Andrew Ng has serious street cred in artificial intelligence. He pioneered the use of graphics processing units (GPUs) to train deep learning models in the late 2000s with his students at Stanford University, cofounded Google Brain in 2011, and then served for three years as chief scientist for Baidu, where he helped build the Chinese tech giant’s AI group. So when he says he has identified the next big shift in artificial intelligence, people listen. And that’s what he told IEEE Spectrum in an exclusive Q&A.

Ng’s current efforts are focused on his company Landing AI, which built a platform called LandingLens to help manufacturers improve visual inspection with computer vision. He has also become something of an evangelist for what he calls the data-centric AI movement, which he says can yield “small data” solutions to big issues in AI, including model efficiency, accuracy, and bias.

Andrew Ng on...

The great advances in deep learning over the past decade or so have been powered by ever-bigger models crunching ever-bigger amounts of data. Some people argue that that’s an unsustainable trajectory. Do you agree that it can’t go on that way?
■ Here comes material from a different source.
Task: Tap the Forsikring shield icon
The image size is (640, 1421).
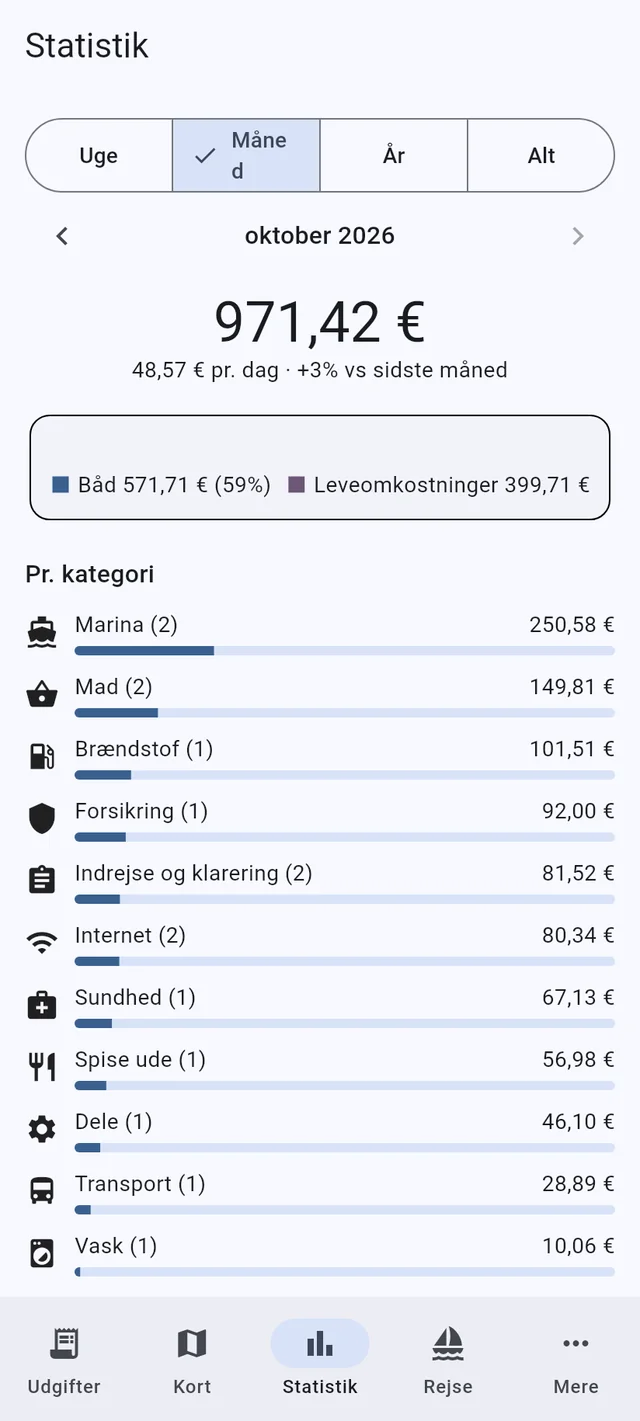Action: [x=42, y=819]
Andrew Ng: This is a big question. We’ve seen foundation models in NLP [natural language processing]. I’m excited about NLP models getting even bigger, and also about the potential of building foundation models in computer vision. I think there’s lots of signal to still be exploited in video: We have not been able to build foundation models yet for video because of compute bandwidth and the cost of processing video, as opposed to tokenized text. So I think that this engine of scaling up deep learning algorithms, which has been running for something like 15 years now, still has steam in it. Having said that, it only applies to certain problems, and there’s a set of other problems that need small data solutions.

When you say you want a foundation model for computer vision, what do you mean by that?
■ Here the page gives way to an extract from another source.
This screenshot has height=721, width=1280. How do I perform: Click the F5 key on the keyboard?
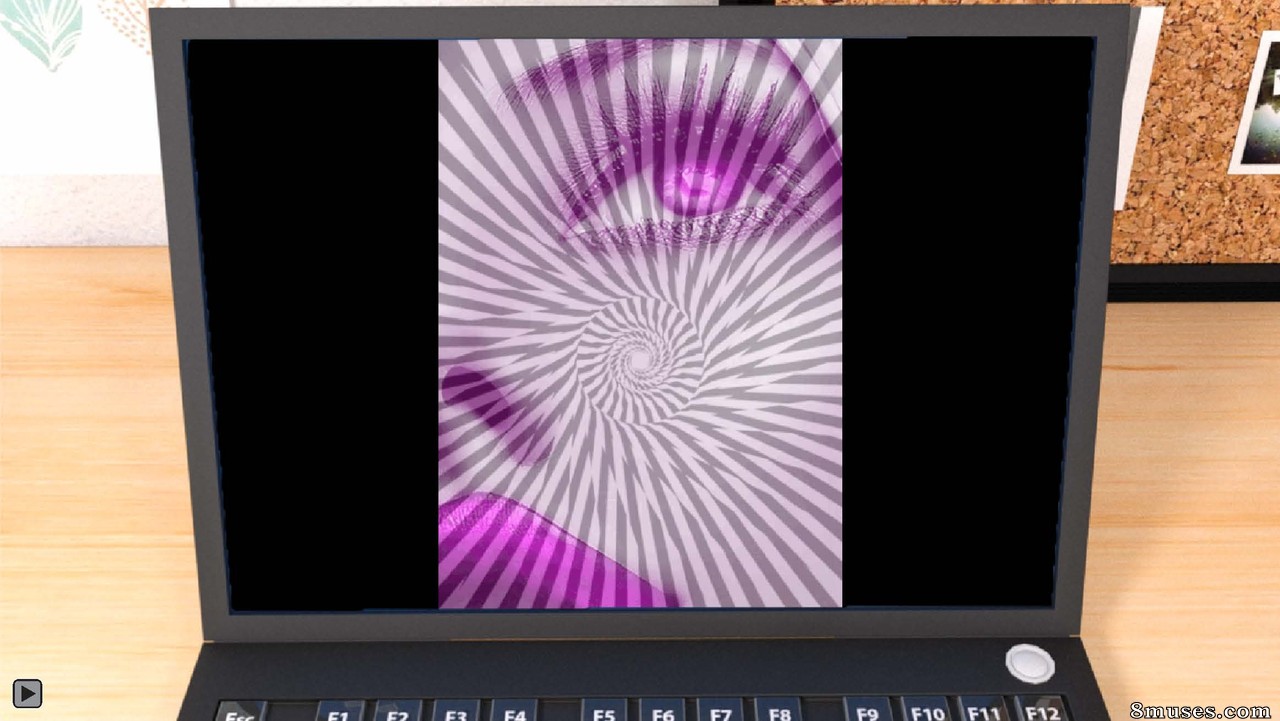(x=604, y=710)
Ng: This is a term coined by Percy Liang and some of my friends at Stanford to refer to very large models, trained on very large data sets, that can be tuned for specific applications. For example, GPT-3 is an example of a foundation model [for NLP]. Foundation models offer a lot of promise as a new paradigm in developing machine learning applications, but also challenges in terms of making sure that they’re reasonably fair and free from bias, especially if many of us will be building on top of them.

What needs to happen for someone to build a foundation model for video?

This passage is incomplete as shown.